Cloud Composer 2 - Airflow database connectivity issue

Hello

We deployed a fresh Cloud Composer 2 months ago and after some period of development and testing, it is fully functional now running ~20 DAGs.

Last days we are experiencing an Airflow database connectivity issue:

  • currently 2 airflow-sqlproxy pods are running
  • the 1st (older) pod works fine without any issues
  • the 2nd pod very often has connectivity issue and we get this message on logs

 

dial tcp xxx.xxx.xxx.xxx:3307: connect: connection timed out

 

We checked the postgres connection pool and looks OK, no problem with the number of active connections

Any idea for what is happening or any solution is welcome

1 2 334
2 REPLIES 2

It sounds like you're encountering connectivity problems with the second Airflow SQL proxy pod in your Cloud Composer setup. The error message suggests a timeout when attempting to connect to the PostgreSQL database.

Here are some steps you could take to troubleshoot this issue:

Review the logs of the second airflow-sqlproxy pod extensively to gather more detailed information about the connection issues. Look for any specific error messages or patterns that might indicate the cause of the timeouts.

Check the resource allocation for the second pod. It's possible that it's running out of resources or encountering contention issues due to insufficient memory, CPU, or other resource limitations.

Examine the PostgreSQL database performance during the times when the timeouts occur. There might be high loads or specific conditions causing the connection timeouts for this pod specifically.

Review the Airflow configuration for both pods, ensuring they are identical or at least have the same relevant configuration settings related to database connectivity.

Consider redeploying the problematic pod.

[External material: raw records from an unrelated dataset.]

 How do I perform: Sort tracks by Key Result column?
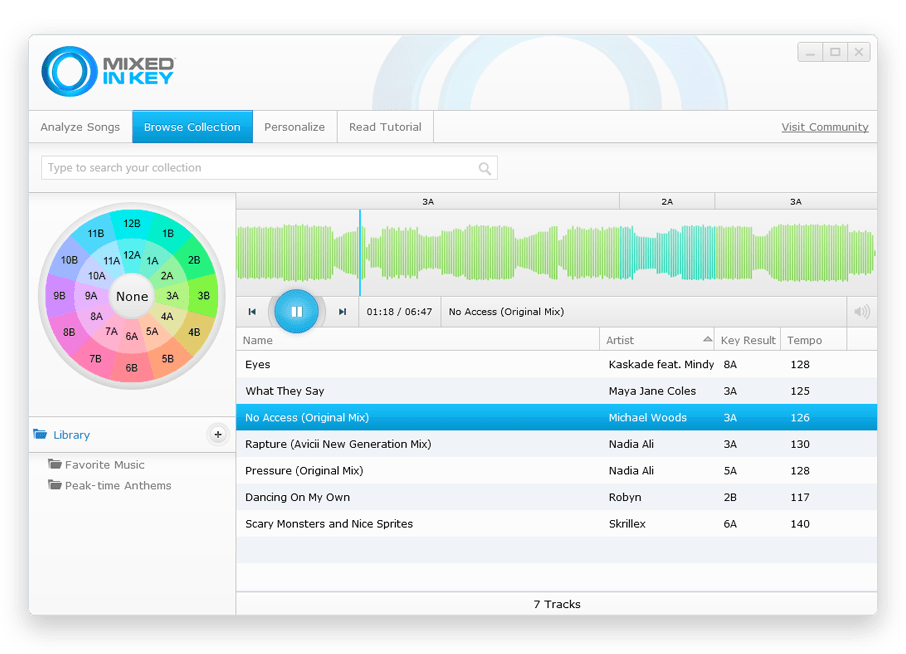748,340

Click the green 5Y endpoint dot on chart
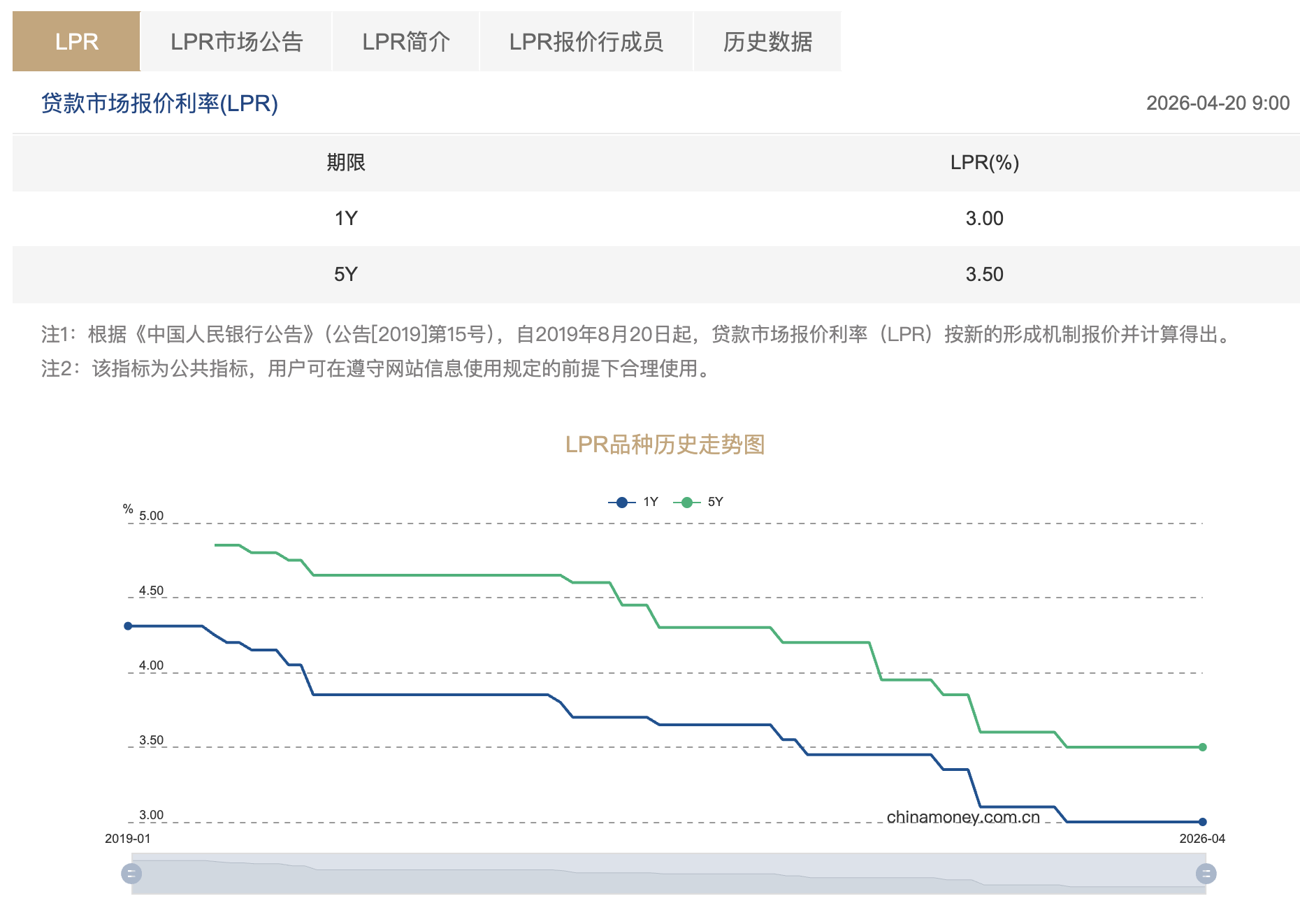click(1202, 748)
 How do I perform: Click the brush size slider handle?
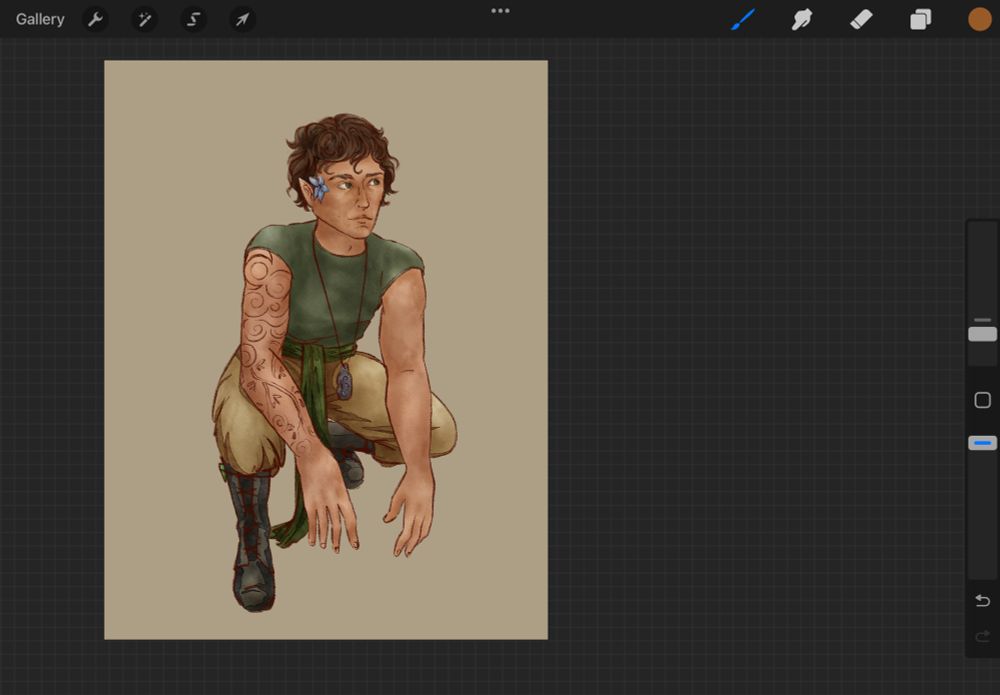click(982, 334)
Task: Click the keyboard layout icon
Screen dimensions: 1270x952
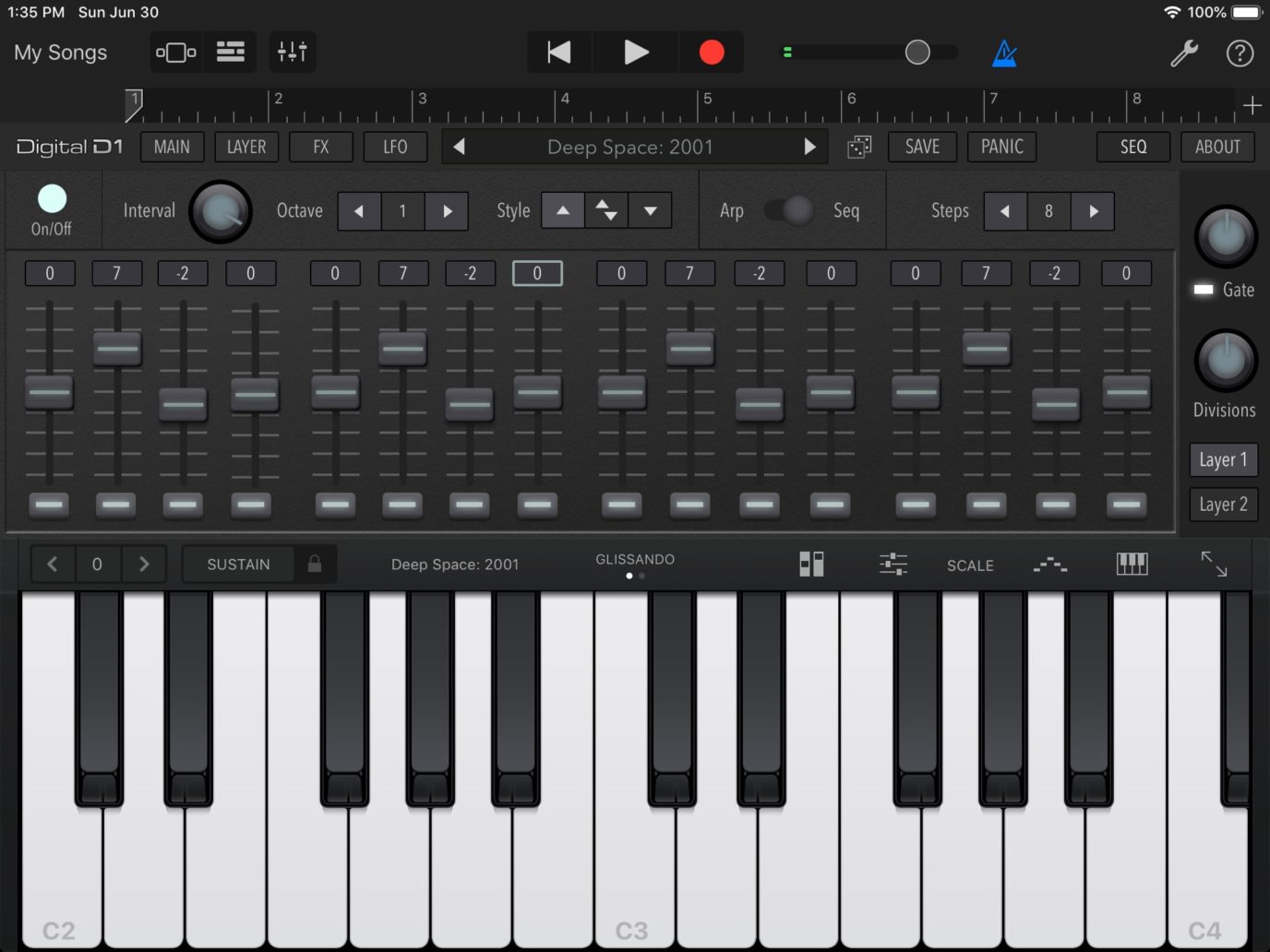Action: coord(1132,565)
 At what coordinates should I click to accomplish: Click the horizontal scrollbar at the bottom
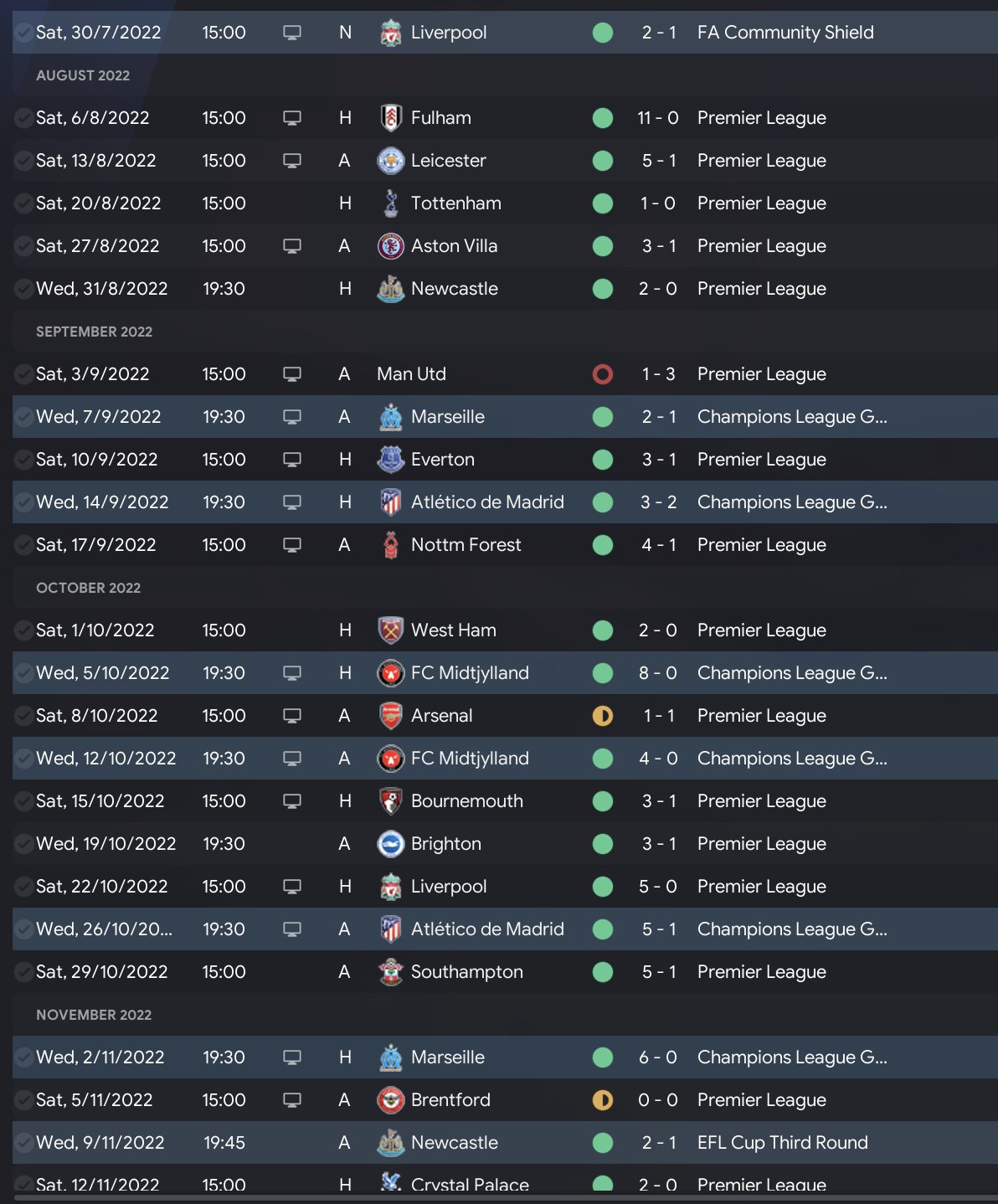[x=502, y=1199]
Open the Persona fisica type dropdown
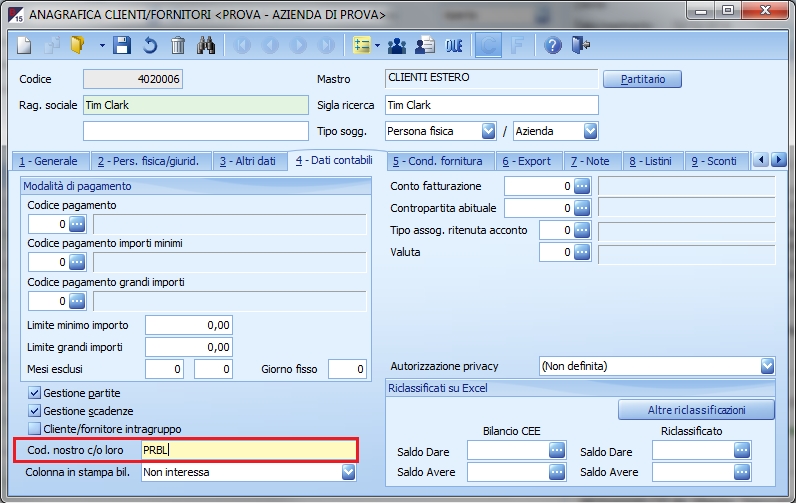This screenshot has height=503, width=799. coord(488,131)
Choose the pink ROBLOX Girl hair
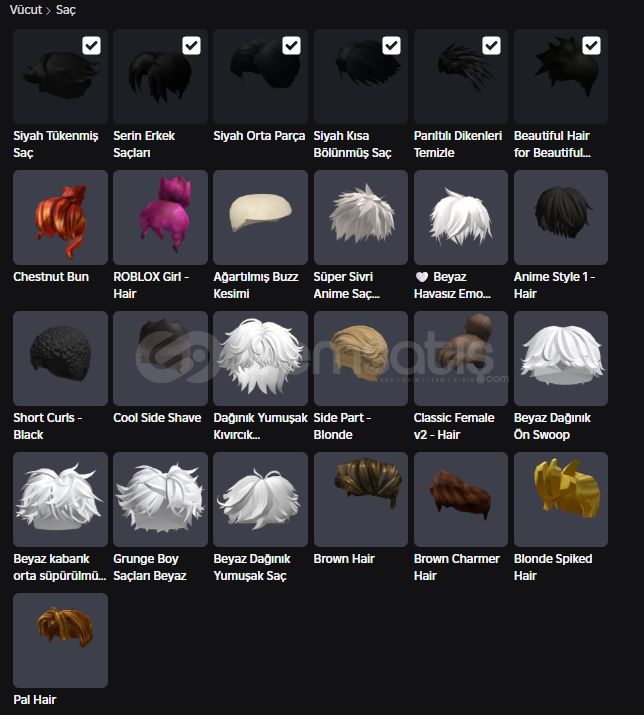This screenshot has width=644, height=715. click(x=160, y=218)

Sometimes, reinitializing the pod or creating a new instance might resolve underlying issues in the deployment.

If the issue persists and you can't resolve it with the above steps, it might be beneficial to reach out to Google Cloud support.

Thank you for your reply.

Actually we have already checked everything you mentioned except may be to examine the PostgreSQL database performance, even we don't have much visibility to this managed PostgreSQL.

At the moment we disabled a couple of DAGs (including airflow_clean_up dag) so it's working fine. We may have to make some optimizations to these DAGs.

What is weird is that this is happening only to 1 of 2 airflow-sqlproxy running pods.